As employment and wage growth slow down, US consumers are being hit by falling house prices, tighter credit conditions and high energy and food prices. Consumer confidence has already fallen to recession levels while business confidence, although mixed, is faltering. Fortunately, the recession scenario is not yet inevitable. There are some positive forces, where employment is still rising albeit more slowly and joint intervention from governments through easing of fiscal policy and central banks intervention should act as a good supporting play.
Monetary policy was not particularly tight at any point in the current economic cycle. Generally, recessions begin when central banks over-tighten in an attempt to dampen inflationary pressures. While the Federal Reserve ultimately lifted interest rates by a substantial 425 basis points, they were lifted from a record low of 1%. So as to offset rapid economic downturn the Fed is still expected to lower interest rates further.

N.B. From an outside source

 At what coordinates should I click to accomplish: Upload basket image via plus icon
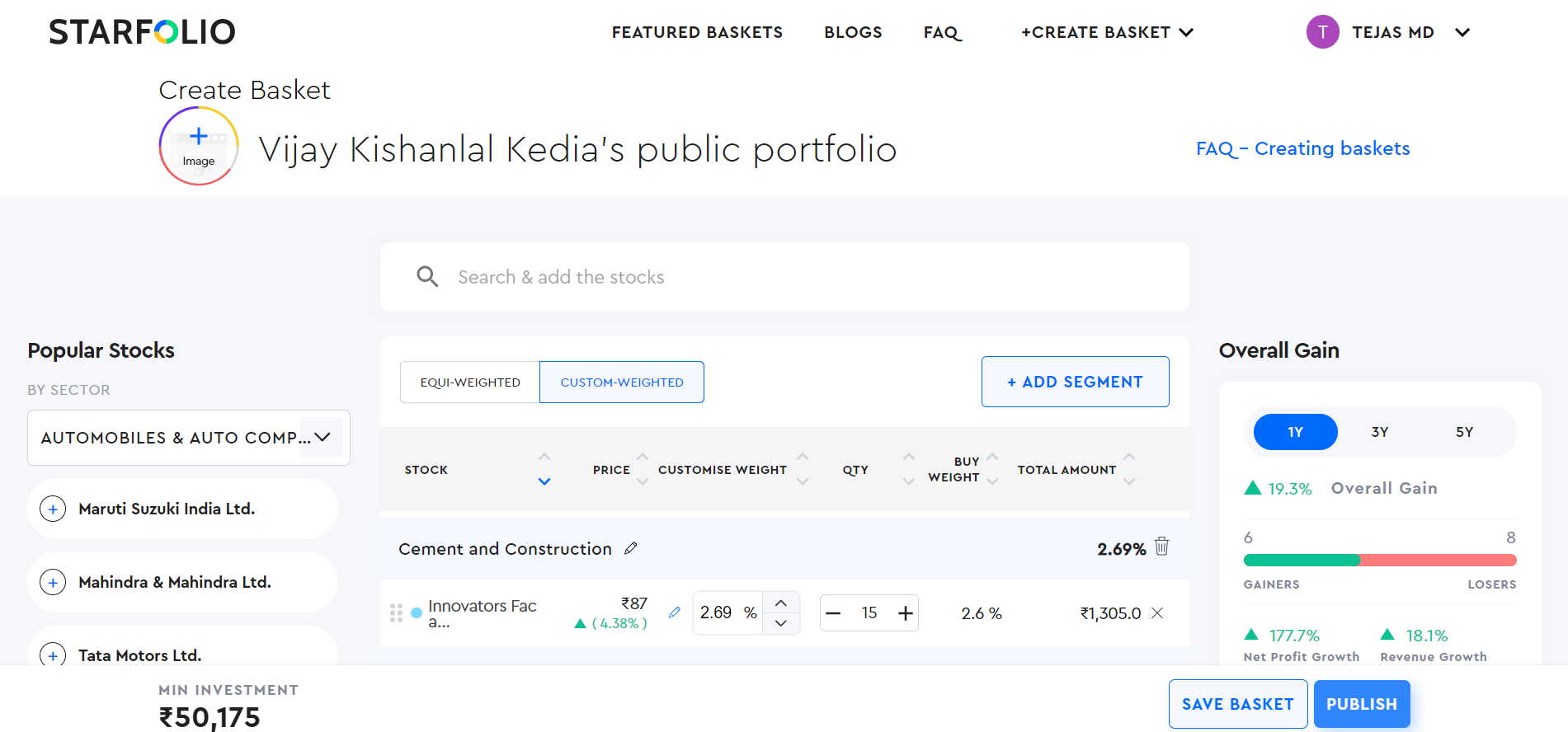(x=199, y=137)
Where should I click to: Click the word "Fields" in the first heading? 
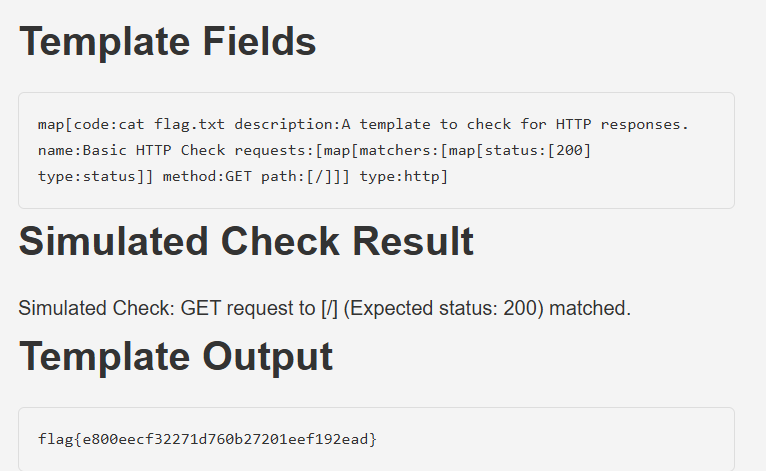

The European economy looks set to have grown by around 3% in 2007, a little above its long run average, but the outlook for 2008 looks less positive. A combination of higher official interest rates as loans re-price and widening financial markets spreads have left the economy in a precarious position. The European Central Bank maintained a hawkish bias throughout the year, but this may be based on an overly optimistic economic outlook and to fend off rising inflationary expectations.
Corporate investment remained solid, reflecting high capacity utilisation rates, good profitability, optimistic business expectations and growing business exports. Nonetheless, the outlook for European Monetary Union is also clouded by recent events in financial markets and their possible impact on the real economy, with the British economy likely to be hit the hardest.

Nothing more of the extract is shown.